The dead man was still there. He was lying half in a pool of water, near the edge of the platform form on his back, his face uncovered, except for the flies. He was not old, in rags, the skin stretched over his bones. What movement his discoverer had seen had most certainly ceased. I spoke to a naked little boy on the platform – which was full, though no one was paying any attention to the body. “Is he dead?” I asked. The child’s face lit up and he smiled. “Oh, yes,” he said, “he’s dead.” Two days later I came through the same station and stopped again to change trains. About five yards from where the dead man had lain was another body – this time the face was covered. I went to see the stationmaster. “There’s another dead man there,” I told him. “I know,” he answered as before, “the sweepers will take it away.” I suppose I looked what I felt, for suddenly his reserve went and he talked rapidly, his English suffering a little.

“What can we do?” he said. “We can do nothing. Every day they come here and die. Two and three of them. For us there is nothing to do. They get no food in the village that used to support them.
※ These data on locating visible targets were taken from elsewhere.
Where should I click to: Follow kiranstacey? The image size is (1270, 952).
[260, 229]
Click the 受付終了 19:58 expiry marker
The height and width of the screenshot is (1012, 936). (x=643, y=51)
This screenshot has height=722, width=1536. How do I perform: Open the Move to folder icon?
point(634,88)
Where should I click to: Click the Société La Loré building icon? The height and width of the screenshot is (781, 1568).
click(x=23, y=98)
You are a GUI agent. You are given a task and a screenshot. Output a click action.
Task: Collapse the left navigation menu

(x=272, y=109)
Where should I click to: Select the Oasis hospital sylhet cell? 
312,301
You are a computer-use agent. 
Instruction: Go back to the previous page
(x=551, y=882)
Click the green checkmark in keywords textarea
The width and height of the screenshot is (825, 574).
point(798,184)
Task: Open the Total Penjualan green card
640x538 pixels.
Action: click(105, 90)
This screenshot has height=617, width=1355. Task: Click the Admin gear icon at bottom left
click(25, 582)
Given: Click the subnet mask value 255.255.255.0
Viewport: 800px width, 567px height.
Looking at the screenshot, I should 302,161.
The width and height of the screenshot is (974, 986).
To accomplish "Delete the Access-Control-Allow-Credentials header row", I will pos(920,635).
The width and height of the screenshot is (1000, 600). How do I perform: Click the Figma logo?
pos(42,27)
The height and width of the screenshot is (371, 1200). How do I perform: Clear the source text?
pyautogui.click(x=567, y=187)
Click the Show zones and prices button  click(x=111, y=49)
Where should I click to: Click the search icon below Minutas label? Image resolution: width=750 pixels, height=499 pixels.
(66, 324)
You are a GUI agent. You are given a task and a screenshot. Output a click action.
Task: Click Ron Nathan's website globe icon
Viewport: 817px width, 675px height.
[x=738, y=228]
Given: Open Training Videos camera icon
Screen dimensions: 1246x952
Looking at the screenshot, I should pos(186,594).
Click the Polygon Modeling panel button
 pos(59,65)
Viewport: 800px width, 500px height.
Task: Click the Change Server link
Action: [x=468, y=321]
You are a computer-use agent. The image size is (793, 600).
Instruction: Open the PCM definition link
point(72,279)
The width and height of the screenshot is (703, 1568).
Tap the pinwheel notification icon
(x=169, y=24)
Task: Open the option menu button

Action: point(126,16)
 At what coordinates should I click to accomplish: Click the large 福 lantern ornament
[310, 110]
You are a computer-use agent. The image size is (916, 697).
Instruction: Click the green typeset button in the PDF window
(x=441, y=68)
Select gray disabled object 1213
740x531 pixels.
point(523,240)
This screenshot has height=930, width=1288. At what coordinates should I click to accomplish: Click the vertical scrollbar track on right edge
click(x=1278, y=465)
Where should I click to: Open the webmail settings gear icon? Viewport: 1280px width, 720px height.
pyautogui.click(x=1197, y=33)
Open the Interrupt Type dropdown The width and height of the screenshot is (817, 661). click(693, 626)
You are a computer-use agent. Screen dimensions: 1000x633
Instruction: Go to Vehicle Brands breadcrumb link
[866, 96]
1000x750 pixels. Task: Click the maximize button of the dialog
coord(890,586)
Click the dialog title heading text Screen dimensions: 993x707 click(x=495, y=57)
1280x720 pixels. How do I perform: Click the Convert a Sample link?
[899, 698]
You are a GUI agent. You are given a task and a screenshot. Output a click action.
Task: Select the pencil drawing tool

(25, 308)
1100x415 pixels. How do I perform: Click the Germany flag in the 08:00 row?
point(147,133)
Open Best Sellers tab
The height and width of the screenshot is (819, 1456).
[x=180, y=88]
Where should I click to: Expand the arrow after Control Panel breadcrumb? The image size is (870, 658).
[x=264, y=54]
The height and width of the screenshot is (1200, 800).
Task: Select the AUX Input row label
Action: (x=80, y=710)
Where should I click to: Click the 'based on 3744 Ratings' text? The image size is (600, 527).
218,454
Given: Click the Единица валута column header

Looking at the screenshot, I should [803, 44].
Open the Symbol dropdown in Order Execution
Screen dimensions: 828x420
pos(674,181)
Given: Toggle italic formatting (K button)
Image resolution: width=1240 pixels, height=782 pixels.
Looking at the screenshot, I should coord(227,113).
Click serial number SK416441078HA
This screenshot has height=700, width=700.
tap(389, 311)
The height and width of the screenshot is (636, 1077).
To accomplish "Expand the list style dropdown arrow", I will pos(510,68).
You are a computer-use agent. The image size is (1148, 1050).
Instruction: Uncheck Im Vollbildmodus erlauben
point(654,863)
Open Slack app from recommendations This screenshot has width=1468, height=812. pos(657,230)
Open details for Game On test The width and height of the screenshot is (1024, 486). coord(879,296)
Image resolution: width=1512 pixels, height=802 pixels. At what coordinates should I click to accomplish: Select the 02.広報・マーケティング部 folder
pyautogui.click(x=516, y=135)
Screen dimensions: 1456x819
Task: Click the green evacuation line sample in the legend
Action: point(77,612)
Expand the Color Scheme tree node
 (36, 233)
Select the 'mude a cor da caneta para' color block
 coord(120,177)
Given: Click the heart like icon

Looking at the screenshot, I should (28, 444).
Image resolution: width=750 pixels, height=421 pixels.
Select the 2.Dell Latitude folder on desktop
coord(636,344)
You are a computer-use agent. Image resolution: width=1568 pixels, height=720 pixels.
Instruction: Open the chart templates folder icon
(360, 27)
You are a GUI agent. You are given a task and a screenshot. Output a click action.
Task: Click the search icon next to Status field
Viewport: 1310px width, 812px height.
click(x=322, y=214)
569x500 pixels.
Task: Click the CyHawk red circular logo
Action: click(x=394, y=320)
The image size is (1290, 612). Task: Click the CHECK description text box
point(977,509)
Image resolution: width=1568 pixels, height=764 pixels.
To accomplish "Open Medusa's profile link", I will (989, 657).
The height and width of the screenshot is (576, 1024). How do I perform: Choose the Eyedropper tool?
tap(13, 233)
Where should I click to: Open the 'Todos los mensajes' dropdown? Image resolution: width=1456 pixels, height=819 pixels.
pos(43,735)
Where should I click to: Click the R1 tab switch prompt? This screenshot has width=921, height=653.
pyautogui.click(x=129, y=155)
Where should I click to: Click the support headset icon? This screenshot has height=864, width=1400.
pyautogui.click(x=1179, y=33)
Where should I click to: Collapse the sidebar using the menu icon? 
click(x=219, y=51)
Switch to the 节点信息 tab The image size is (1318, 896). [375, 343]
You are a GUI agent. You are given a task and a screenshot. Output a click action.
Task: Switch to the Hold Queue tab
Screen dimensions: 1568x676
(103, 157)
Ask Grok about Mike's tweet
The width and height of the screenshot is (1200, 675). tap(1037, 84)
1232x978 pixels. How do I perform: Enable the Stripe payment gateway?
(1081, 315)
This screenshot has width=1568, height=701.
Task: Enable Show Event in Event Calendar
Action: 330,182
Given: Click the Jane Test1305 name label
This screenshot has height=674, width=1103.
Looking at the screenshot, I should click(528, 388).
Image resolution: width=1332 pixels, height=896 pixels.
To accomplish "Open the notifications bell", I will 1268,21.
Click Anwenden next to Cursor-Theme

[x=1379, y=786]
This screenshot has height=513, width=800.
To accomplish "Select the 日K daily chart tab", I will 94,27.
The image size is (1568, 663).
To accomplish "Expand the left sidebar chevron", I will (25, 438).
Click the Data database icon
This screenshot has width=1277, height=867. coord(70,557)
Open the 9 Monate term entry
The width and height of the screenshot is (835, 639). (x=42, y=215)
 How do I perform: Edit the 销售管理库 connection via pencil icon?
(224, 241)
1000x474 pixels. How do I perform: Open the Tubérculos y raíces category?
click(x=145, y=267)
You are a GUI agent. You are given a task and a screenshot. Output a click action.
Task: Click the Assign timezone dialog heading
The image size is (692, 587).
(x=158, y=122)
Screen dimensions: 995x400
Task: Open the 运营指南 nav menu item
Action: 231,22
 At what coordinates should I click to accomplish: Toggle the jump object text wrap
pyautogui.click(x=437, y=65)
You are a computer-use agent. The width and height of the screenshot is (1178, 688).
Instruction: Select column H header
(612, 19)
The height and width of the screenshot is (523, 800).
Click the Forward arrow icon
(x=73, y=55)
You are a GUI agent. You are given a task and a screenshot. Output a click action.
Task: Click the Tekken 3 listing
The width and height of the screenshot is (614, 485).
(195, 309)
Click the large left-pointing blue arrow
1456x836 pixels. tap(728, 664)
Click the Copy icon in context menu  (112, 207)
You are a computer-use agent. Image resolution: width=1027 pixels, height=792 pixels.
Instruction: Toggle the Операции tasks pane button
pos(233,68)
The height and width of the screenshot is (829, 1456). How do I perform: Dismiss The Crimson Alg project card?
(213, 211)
Mostly they are people with no land and no family. They suffer the first. The other day, let me tell you something. I was there, sitting in my office when an old man and a little girl came right inside, the little girl begging for food. I was about to turn them out, when the old man dropped dead at my feet. Right at my feet. Just dropped dead. What could I do? I gave the little girl some money for food. Before night she was dead also.

“And I will tell you something,” he added, “that little girl was the same age as my little girl. That’s what I thought. She’s the same age as my little girl.”